The Orchestration Pipeline
And then came the fun part for us: building a fault-tolerant and scalable orchestration pipeline. We chose SQS for its AWS-native integration, built-in durability, and native DLQ support. It’s a managed service, so there is no operational overhead.
We started with a naive solution, with only one queue. The users used the SDK, triggering multiple notifications to multiple people. A new job was inserted into the queue, it was consumed, and the consumer iterated over the target users, starting to send them emails, Websockets messages, and mobile push notifications.
We thought everything was great until people started getting duplicate notifications one after another.
When you create an SQS queue, there are several parameters you can tweak, two of which are:
- Visibility_timeout_seconds
How long a message stays hidden from other consumers after being picked up for processing. If the consumer didn’t finish within this time, it becomes available again for retry. - max_receive_count
The maximum number of times a message can be received before being automatically moved to a Dead Letter Queue (DLQ) for troubleshooting.

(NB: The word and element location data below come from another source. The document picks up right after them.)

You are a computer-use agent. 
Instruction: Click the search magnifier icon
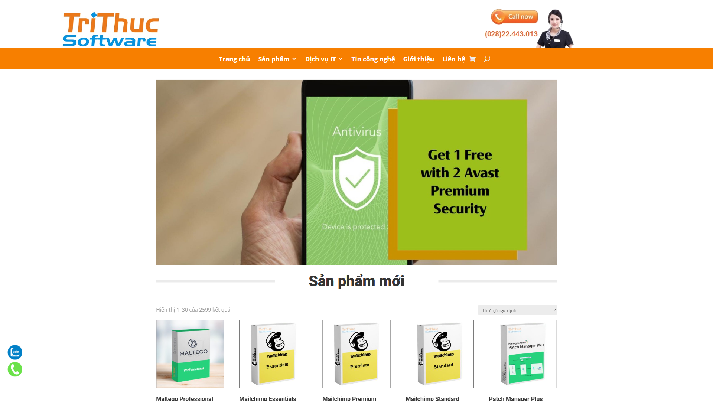point(487,59)
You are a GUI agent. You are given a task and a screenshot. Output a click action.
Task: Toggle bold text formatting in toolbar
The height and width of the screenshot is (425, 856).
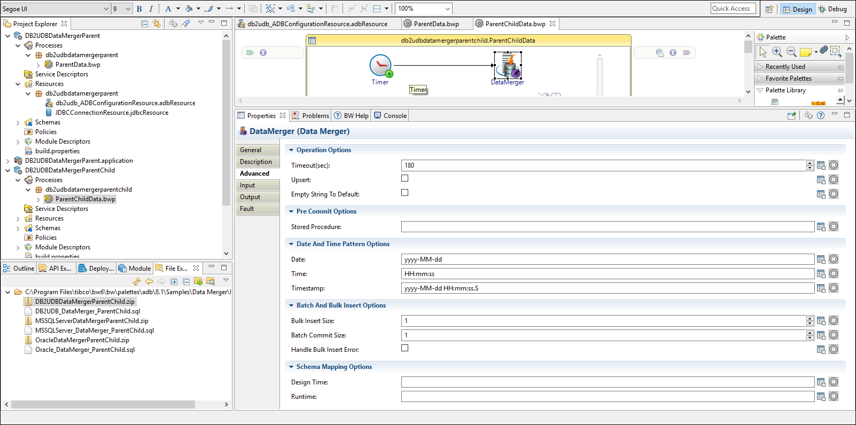[x=139, y=9]
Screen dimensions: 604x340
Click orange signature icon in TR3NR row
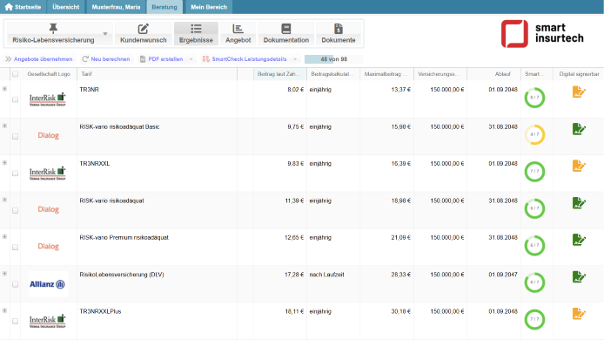[x=579, y=92]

In our case, the visibility timeout was configured shorter than the processing time required for large fan-out jobs. When a notification targeted many users, the message became visible again before processing was completed, causing another consumer to pick it up and re-trigger the full flow. This resulted in duplicate notifications that we quickly identified and resolved.

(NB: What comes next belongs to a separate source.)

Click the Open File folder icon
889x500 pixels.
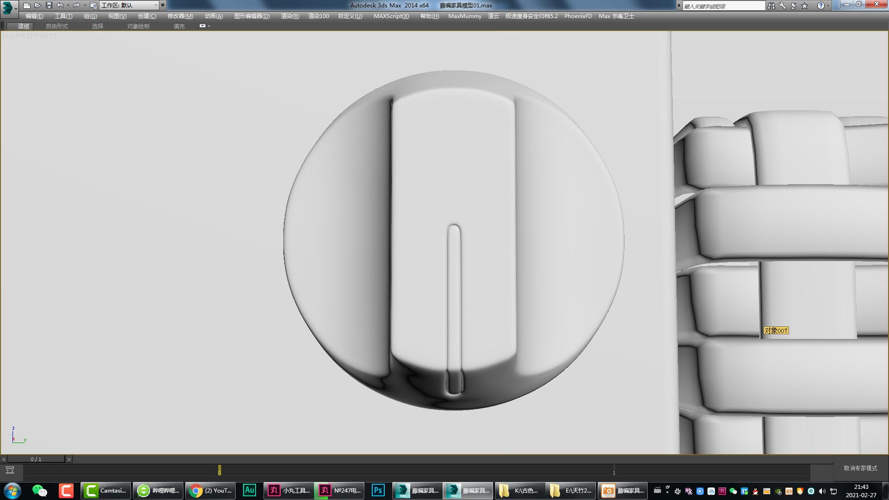pyautogui.click(x=38, y=6)
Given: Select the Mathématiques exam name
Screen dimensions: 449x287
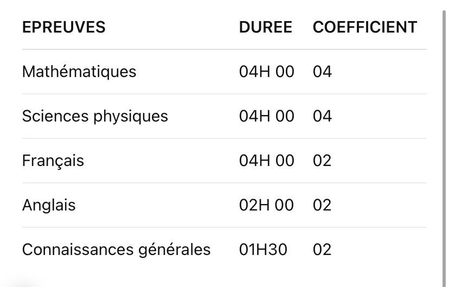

After this event, we decided to split this job into multiple parts. We created a three-stage orchestration flow:
- Stage 1 – Processing
Receives notification requests via the SDK, sanitizes text and metadata, and splits recipients into optimized batches. - Stage 2 – Filtering
Fetches user context (locale, board info), checks account-level and user-level settings (queries these preferences in a batch to avoid the N+1 problem), applies muting rules, and fans out per-user. - Stage 3 – Delivery
Delivers in parallel across all channels (monday.com, email, Slack, mobile) to a specific user.
We implemented exponential backoff with jitter to handle transient failures. Fatal errors (403, 404) skip retries to prevent infinite loops. Crucially, if Slack fails but email succeeds, only Slack retries, preventing duplicate notifications.
After three retries, the message is moved to the Dead Letter Queue, and the on-call receives an alert for manual investigation.
We instrument every stage with Datadog metrics (delivery rates, queue depth, latency). This observability has proven invaluable for quickly pinpointing issues when they arise.
Impact
Today, we send over 8m notifications daily.
We extended our infrastructure easily and have added support for Microsoft Teams. Dev velocity has increased significantly, and developers can add a new notification type in an hour.
And on a personal note, this change has really made working on this system a lot more enjoyable.